Wearing black masks and with no support band in sight, Fall out Boy made their way on stage a little after 8:30 in the tiny venue that is the O2 Academy, Islington. The event has sold out, as it did within 15 minutes of tickets being available, but seeing as this same band has just sold out their show in Wembley Arena next year, it comes as no surprise that tickets for a 800 capacity show were going to be hard to come by.
But it was here that Fall Out Boy performed a show like no other, one that may not happen again, if not for a very long time. Here was Fall Out Boy at their most intimate, with a crowd who knows and loves their entire back catalogue. The band played songs from all walks of their past, and each was met with an amazing response from the crowd.
Be it the opening track ‘The Phoenix’, from their current album Save Rock And Roll, which immediately ignited the audience into a frenzy, or ‘This Ain’t A Scene…’ from Infinity On High, which created the first mosh pit of the night. Each and every song the band played through was met with huge acclaim.
Seeing a band like Fall Out Boy on a scale such as this is a blessing. Each song made a bit more sense, as you could see each members expression as they played through, as opposed to squinting at an arena from the back, being thankful that you only shelled out £40 for such a ticket. Everyone in the room was within spitting distance of drummer Andy Hurley, and that made all the difference.
Patrick Stump’s vocals were as great and tight as ever, and it’s easy to see that his brief bout as a solo artist has turned him into the frontman he is today. No longer content with leaving Pete Wentz do all the work, Stump now bandies around the stage, microphone in hand, roaring at the crowd like never before. A new man, fresh faced and eager to please.
Wentz himself was not shy to the mic, while he and guitarist Joe Trohman were up to their old antics of jumping around, instrument in tow, owning the stage. As the band ploughed through their archive of hits, it’s tough to pick out what could be considered a highlight, as there was no low point to the show. Obvious tracks like ‘Sugar, We’re Goin’ Down’, ‘Thriller’, ‘Tell That Mick…’ and ‘Dance Dance’ had the crowd in hysterics, while newer tracks like ‘Death Valley’ and ‘Alone Together’ held a different aura, but were met with just as much love.

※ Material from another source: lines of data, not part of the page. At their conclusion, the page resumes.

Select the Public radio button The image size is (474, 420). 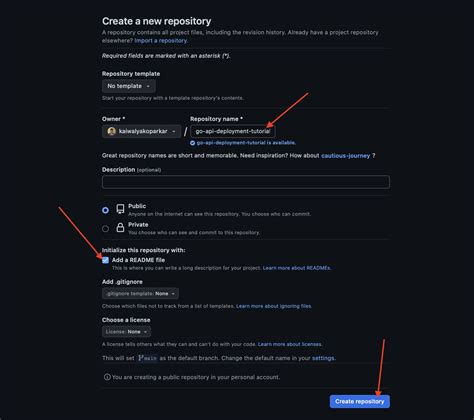pyautogui.click(x=105, y=210)
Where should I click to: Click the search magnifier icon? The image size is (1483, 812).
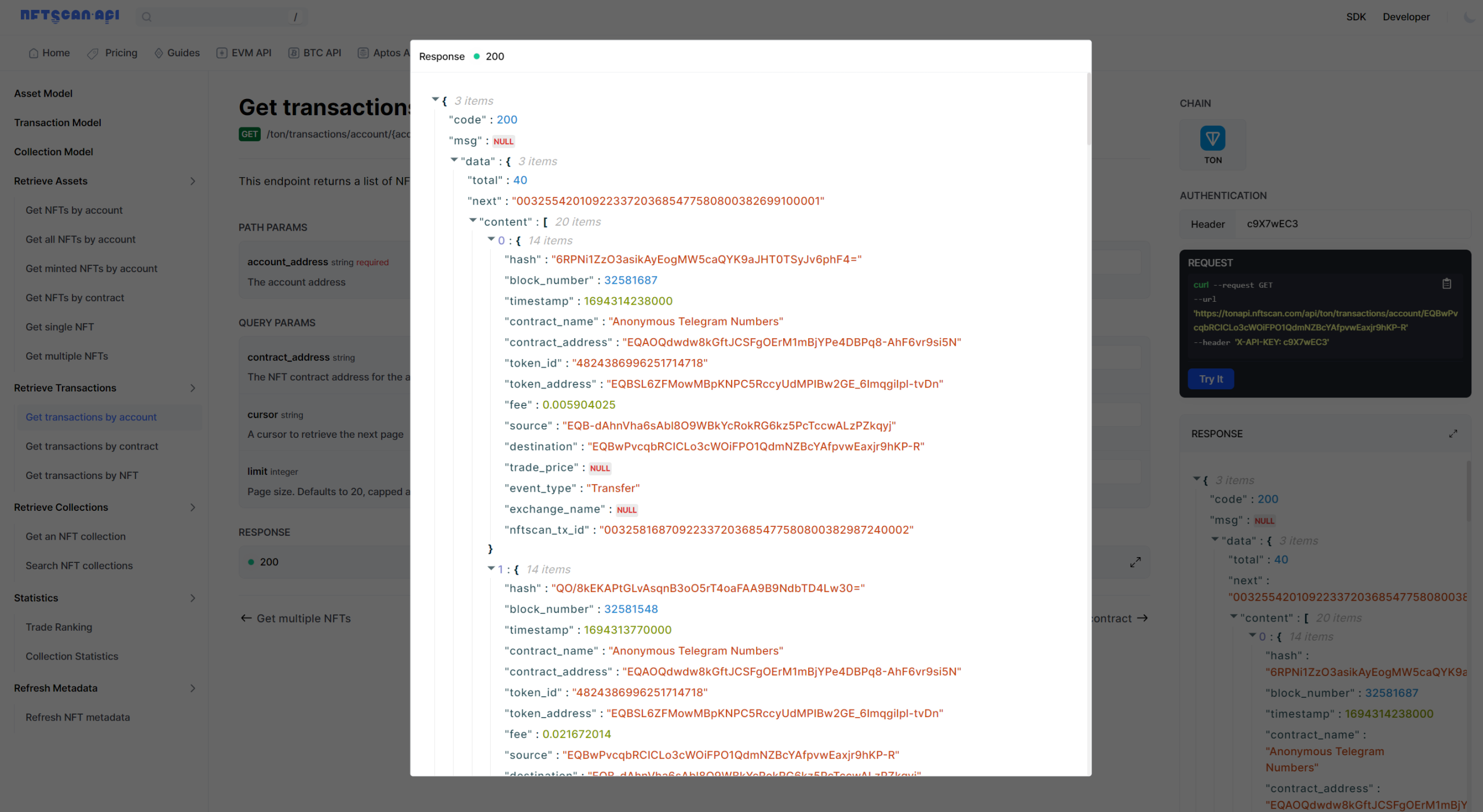click(146, 17)
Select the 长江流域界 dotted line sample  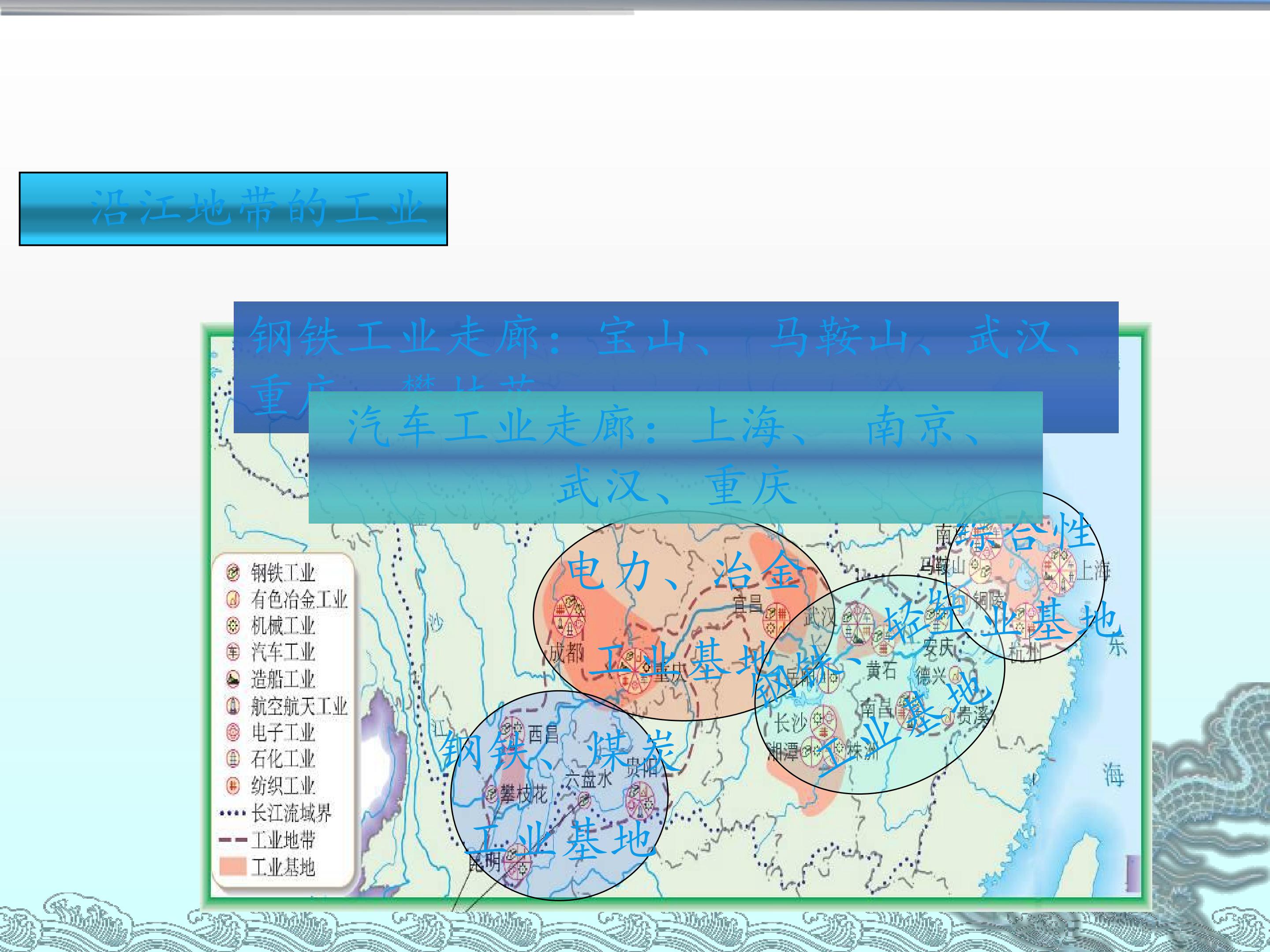[232, 814]
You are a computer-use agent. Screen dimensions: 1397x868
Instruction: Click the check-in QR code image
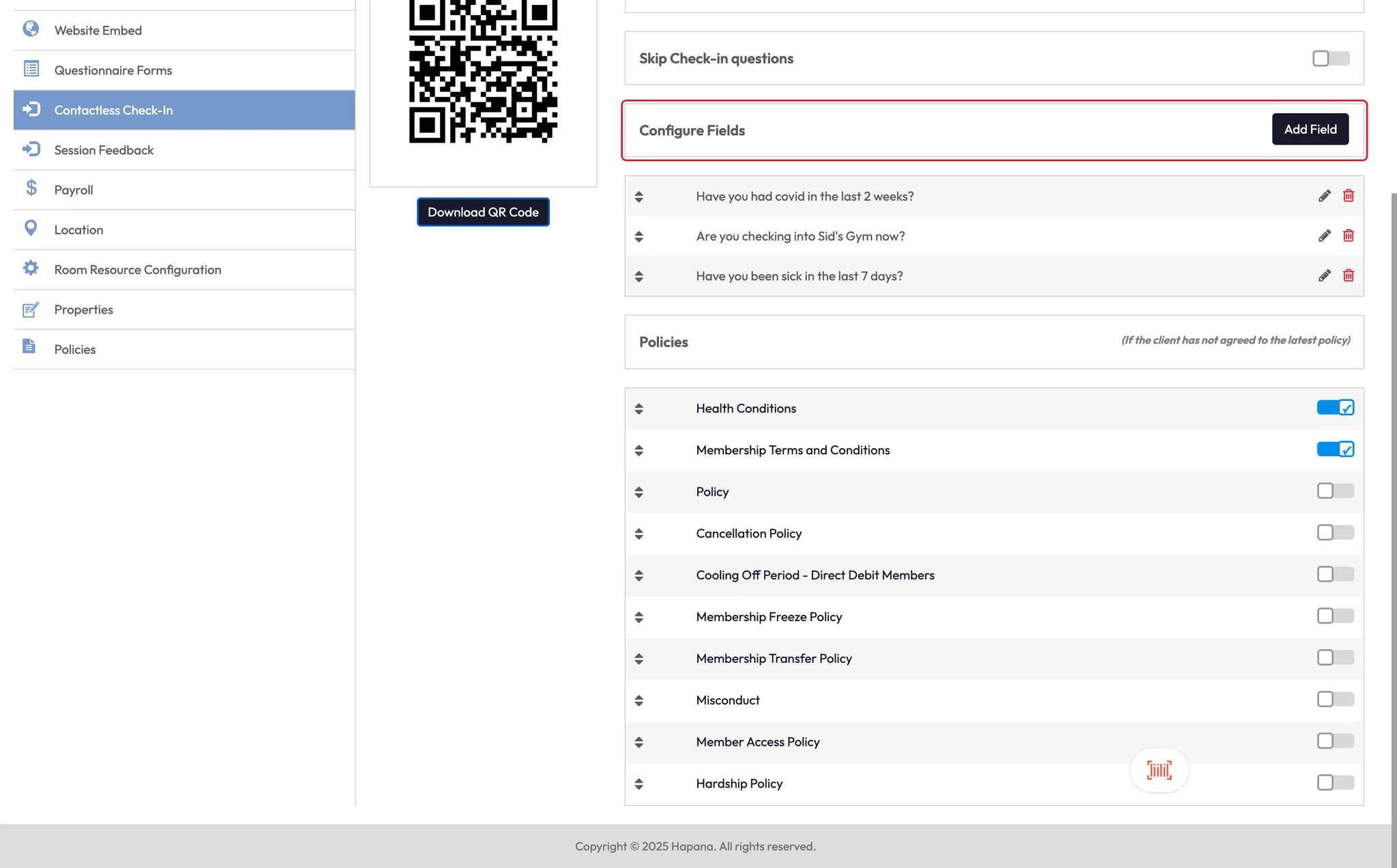point(483,72)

Ballad ‘Young Volcanoes’ was one clear moment of joy as the entire crowd roared in unison with Stump for the bridge, while the introduction of ‘Love, Sex, Death’ from the band’s new EP Pax-Am Days showcased their love for old school punk, the two minutes of sheer energy that came with the song whipped through and around the venue. Honorable mention is of course fan favourite ‘Sophomore Slump Or Comeback Of The Year’, a track which is loved and revered by many as one of Fall Out Boy’s best.
The encore consisted of the title track from their latest album Save Rock And Roll, Stump doing his best Elton John impression during. This song also saw all band members grab a mic, stand up and, in harmony, sing the closing verse; “oh no we won’t go / cos we don’t know when to quit oh” repeatedly, again setting in stone that the band is here for a while, and that no hiatus can stop them. This was soon followed by fan favourites ‘Thnks Fr Th Mmrs’ and ‘Saturday’ from the band’s first full length Take This To Your Grave.
And with that, the show ended. Fall Out Boy have now played one show in the UK since the release of Save Rock And Roll, and we won’t see them here again until March. And while I hope you have tickets to the Wembley show, I’m sad to say that on matter how great that gig is, it won’t touch on what was witnessed in Islington that Tuesday night in November. Fall Out Boy put on a show that only Fall Out Boy could, and proved once and for all that they are worthy of the status that they’ve earned. They brought their live show right down to basics, and are all the better for it.